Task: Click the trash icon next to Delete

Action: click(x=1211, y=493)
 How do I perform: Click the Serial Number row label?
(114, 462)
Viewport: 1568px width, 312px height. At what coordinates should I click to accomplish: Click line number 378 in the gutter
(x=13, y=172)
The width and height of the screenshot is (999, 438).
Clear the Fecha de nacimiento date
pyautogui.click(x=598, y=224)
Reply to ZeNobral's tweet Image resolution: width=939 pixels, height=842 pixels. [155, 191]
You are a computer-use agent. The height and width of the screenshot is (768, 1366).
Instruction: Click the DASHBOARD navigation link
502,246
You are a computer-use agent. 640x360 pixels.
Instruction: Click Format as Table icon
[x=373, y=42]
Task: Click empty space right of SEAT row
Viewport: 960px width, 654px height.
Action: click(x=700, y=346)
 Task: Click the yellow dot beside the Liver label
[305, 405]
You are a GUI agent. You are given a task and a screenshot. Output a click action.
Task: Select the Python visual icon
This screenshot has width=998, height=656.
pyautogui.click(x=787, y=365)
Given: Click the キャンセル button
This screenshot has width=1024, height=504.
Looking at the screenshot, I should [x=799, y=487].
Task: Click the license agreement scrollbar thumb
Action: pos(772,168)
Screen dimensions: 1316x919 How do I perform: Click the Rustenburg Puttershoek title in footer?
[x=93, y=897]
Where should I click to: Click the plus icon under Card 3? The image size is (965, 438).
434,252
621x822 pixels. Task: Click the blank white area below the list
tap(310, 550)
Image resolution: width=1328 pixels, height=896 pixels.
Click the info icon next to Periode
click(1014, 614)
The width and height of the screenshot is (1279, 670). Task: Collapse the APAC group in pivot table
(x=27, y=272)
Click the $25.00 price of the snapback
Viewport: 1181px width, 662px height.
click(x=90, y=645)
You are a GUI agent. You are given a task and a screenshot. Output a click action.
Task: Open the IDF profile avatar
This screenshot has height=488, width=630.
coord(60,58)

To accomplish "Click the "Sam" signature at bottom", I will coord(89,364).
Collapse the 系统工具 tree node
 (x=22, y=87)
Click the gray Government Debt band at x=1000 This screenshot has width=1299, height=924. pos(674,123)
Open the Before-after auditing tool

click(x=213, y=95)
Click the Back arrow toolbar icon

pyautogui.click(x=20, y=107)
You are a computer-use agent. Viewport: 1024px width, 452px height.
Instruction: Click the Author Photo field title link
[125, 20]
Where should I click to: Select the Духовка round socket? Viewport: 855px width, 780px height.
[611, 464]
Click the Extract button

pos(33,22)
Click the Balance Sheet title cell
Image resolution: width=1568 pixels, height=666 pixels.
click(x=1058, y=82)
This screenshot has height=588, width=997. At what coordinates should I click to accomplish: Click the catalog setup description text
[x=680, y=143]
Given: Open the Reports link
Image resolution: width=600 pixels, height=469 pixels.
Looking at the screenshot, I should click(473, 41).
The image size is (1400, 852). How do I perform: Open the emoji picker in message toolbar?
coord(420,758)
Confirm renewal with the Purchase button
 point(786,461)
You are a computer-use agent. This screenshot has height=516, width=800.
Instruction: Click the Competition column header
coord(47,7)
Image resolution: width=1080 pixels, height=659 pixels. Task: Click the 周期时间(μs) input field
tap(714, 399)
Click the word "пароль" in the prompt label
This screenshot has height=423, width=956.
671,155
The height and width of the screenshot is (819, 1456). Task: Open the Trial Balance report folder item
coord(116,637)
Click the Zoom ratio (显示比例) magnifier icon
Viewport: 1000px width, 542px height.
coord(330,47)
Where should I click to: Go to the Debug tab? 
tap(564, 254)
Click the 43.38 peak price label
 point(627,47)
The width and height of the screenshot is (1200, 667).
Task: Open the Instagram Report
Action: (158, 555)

※

= Requirement =
Every line above with the string "agent" in it needs to be copied.

= Solved problem =
You are a computer-use agent. The height and width of the screenshot is (768, 1366).
You are a computer-use agent. 640x360 pixels.
You are a GUI agent. You are given a task and a screenshot. Output a click action.
You are a GUI agent. You are given a task and a screenshot. Output a click action.
You are a computer-use agent. Viewport: 1024px width, 452px height.
You are a computer-use agent. This screenshot has height=516, width=800.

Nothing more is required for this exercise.